Saturday, January 10, 2009

Japan’s the most Influential Invention

Japan’s the most Influential Invention
Ramen is Japanese word for lo mein (Chinese boiled noodles). Momofuku Ando first introduced his instant chicken ramen in 1958 which had flavoring already infused in the noodles. A the time, at a price of 10 cents per packet, the product cost six times the price of a bowl of fresh ramen.

Ando preserved and ultimately succeeded, even though at took nearly half a century for the world to come around. China consumes 17.8 billion packets, while the figures for Indonesia, Japan, South Korea and the USA respectively are: 9.9 billion, 5.35 billion, 3.64 billion and 3 billion.

Ando’s Nissin Food Products has perfected a process to preserve cooked noodles. Fresh ramen is steamed, molded into blocks, dried, cooled and packaged. He improved flavor by packaging powdered soup mix separately from the brick of wavy noodles.

No longer limited to mild variations, ramen now comes in a variety of hot and spicy flavors.

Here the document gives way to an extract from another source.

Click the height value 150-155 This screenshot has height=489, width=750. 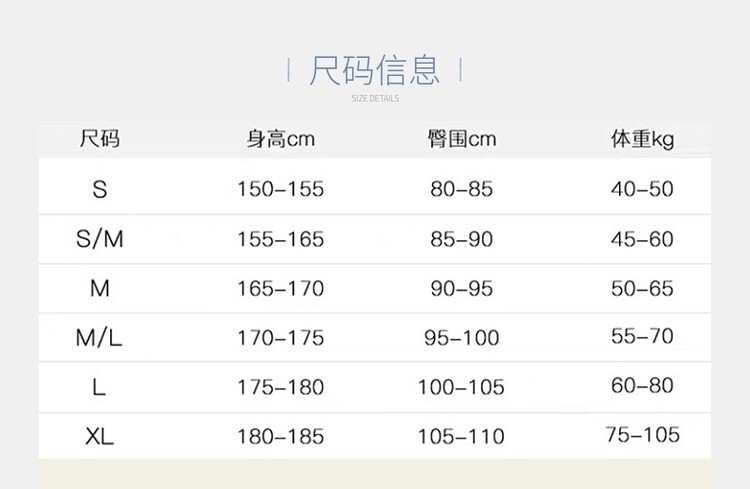[281, 189]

The global noodle king produces more than four billion packs and cups a year and control 40 percents of the Japanese market and 10 percent of the world market. Nissin operates twenty-five plants in eight countries and uses shrimp from India and cabbage form China.

To conquer the world, Nissin has adapted its products to the peculiarities of foreign market. Shorter noodles are offered to accommodate forks rather than chopsticks.

The latest news said that Nissin spend 300 million dollars on entering Russian markets. He planned to buy around a one third in Russia’s LLC Mareven Food Central, which control 41 percent of Russia’s instant noodle market.